Review Rock music

Trash

Priorities / Look

Soul Jazz • 1977

Feeling nostalgic for some throwback punk attitude? The legacy of Trash – a short-lived band whose brief 1970s existence has earned them cult status among insiders – is finally being restored to its rightful pedestal in 2025 with the reissue of their double single Priorities / Look.

Formed in 1976 in Weybridge, southern England, Trash consisted of Mick Brophy (guitar, harmonica, vocals), Keith Steptoe (bass), Steve Pearce (drums), and co-lead singers Simon Wright and Jane Wimble – a loose collective of students from a small food tech college in St. George’s Hill. Musical experience wasn’t a requirement: their idols were the Sex Pistols, The Jam, Buzzcocks – the rest was raw enthusiasm. Rehearsals were spontaneous, true to punk’s spirit: direct, relentless, urgent.

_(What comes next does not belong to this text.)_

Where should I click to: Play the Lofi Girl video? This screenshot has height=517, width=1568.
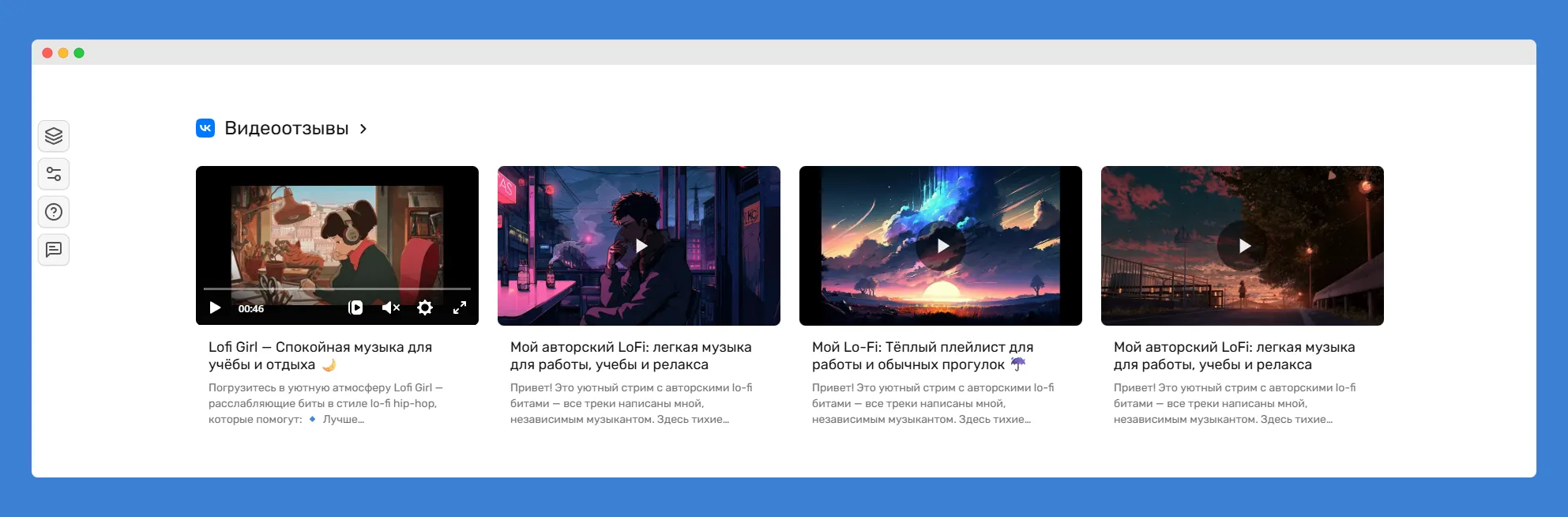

Their self-released double single Priorities / Look dropped in 1977, but flopped commercially. Still, the music press gave them credit – maybe because they embodied something many were missing: punk not as a pose, but as a genuine, inner compulsion. Two years later, the band was done. Today, Priorities / Look stands as a time capsule – and one that, surprisingly, feels right at home in the present day.